WHAT YOU SHOULD DO →
Take the lines below between the one holding "Click the search" and the one holding "Task: Follow Go to inventory dashboard link", inclusive, and copy them exactly. Add nothing.

(Data entries)

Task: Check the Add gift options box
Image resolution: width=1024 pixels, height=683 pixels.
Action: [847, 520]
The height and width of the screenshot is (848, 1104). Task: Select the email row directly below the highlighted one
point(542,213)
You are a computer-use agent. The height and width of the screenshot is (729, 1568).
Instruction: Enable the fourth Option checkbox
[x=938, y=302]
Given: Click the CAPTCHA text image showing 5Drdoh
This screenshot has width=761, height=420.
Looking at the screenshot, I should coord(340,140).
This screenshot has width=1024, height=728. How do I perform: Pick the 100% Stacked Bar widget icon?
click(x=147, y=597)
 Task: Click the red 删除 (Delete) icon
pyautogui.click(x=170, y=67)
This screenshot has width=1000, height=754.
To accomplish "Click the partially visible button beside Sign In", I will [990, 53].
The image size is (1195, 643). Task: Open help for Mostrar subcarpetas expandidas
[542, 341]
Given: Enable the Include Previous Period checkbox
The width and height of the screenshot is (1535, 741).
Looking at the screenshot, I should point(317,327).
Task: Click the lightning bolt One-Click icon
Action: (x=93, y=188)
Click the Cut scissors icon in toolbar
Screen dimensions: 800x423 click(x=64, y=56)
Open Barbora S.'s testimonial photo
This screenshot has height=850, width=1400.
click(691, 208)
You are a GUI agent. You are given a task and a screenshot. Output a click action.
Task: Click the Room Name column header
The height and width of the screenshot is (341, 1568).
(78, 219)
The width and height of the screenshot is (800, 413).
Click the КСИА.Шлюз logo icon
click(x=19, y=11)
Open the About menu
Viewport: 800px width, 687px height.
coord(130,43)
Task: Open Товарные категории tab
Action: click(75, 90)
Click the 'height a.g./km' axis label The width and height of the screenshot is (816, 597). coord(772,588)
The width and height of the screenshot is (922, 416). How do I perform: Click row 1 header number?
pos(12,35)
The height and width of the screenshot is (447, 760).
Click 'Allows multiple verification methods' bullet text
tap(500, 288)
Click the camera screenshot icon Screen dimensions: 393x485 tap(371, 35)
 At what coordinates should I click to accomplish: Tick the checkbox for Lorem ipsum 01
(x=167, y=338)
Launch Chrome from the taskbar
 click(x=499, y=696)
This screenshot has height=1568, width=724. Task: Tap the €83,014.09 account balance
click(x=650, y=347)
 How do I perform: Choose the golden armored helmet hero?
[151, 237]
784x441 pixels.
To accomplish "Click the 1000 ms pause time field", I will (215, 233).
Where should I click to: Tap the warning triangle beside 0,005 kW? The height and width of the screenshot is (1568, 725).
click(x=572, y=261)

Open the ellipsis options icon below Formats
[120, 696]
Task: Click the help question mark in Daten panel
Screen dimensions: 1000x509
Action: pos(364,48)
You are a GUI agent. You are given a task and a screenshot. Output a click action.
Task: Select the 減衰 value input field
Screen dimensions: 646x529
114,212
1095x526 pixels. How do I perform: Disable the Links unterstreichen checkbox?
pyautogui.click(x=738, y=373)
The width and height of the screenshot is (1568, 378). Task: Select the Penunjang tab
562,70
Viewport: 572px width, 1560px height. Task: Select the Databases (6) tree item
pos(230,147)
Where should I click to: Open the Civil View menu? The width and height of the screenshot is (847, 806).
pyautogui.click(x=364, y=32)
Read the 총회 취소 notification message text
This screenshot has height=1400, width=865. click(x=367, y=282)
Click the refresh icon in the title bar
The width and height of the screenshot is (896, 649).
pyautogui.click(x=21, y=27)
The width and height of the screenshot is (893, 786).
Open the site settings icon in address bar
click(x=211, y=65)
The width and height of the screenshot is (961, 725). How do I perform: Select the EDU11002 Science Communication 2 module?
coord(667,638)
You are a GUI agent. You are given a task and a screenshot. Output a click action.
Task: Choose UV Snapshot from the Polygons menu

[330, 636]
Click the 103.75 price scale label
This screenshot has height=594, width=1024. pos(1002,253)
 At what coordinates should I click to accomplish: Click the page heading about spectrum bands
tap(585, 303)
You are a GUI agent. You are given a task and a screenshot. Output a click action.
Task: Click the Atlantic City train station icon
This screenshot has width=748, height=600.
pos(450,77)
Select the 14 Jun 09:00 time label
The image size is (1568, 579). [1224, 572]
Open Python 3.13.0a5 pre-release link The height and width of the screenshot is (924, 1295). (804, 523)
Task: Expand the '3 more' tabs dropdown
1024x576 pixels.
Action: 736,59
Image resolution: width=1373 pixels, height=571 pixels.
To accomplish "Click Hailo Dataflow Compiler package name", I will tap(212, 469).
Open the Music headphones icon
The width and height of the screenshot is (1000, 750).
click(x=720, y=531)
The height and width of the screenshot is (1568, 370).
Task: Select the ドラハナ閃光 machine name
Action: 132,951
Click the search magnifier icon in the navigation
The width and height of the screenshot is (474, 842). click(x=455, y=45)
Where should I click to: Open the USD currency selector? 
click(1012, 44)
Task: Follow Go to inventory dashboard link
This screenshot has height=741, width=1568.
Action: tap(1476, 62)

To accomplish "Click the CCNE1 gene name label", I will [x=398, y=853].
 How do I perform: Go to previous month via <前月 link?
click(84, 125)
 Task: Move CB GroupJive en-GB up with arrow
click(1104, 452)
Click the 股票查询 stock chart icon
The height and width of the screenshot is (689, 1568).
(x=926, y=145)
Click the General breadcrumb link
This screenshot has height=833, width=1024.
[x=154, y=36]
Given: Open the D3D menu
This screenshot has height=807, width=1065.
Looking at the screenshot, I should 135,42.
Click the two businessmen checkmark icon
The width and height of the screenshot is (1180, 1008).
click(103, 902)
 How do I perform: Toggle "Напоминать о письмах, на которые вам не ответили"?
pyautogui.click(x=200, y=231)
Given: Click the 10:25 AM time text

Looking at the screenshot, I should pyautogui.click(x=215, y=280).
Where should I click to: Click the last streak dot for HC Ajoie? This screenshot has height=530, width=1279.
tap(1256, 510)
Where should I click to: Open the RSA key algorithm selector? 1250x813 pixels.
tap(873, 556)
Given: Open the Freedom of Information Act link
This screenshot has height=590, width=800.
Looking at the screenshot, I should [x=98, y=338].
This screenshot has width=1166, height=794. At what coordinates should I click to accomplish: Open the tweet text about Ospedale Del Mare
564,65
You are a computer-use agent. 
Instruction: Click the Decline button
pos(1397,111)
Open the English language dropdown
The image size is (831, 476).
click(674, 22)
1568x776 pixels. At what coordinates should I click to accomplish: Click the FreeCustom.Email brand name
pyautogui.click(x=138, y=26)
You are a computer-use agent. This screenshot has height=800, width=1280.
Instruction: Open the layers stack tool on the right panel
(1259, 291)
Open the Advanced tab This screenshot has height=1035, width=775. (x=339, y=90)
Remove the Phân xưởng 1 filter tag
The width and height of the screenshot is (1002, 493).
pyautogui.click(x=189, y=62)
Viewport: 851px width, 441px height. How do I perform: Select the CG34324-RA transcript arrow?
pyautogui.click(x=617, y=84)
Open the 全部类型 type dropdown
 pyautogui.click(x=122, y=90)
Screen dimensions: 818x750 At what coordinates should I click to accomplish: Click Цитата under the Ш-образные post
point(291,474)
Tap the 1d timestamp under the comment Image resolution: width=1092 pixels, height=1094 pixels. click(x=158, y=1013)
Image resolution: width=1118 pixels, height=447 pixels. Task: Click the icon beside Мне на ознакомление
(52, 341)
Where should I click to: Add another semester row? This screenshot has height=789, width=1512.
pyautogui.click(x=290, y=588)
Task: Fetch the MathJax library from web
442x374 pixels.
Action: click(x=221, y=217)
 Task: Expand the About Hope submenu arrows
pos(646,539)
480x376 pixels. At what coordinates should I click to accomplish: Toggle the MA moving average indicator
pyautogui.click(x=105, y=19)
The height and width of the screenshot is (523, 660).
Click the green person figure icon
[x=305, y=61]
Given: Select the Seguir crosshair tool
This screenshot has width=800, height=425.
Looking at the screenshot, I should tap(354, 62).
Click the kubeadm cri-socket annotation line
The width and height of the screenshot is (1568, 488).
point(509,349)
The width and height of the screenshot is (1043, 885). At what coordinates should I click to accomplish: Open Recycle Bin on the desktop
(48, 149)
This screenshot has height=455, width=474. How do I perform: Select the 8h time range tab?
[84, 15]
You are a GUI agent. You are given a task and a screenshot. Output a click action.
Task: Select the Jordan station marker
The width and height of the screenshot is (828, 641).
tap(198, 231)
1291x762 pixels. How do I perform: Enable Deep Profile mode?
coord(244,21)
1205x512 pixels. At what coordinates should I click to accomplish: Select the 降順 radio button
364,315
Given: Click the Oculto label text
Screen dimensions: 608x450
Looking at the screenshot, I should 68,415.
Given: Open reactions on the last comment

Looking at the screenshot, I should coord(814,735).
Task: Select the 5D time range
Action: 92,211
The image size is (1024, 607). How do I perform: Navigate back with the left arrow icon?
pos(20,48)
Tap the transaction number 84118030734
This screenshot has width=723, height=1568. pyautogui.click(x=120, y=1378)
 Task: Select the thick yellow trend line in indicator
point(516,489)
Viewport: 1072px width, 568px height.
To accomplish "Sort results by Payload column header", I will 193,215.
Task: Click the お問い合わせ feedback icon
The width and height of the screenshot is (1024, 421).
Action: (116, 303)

WRITTEN REPLY →
Click the search magnifier icon in the navigation
The width and height of the screenshot is (474, 842). click(x=455, y=45)
Where should I click to: Open the USD currency selector? 
click(1012, 44)
Task: Follow Go to inventory dashboard link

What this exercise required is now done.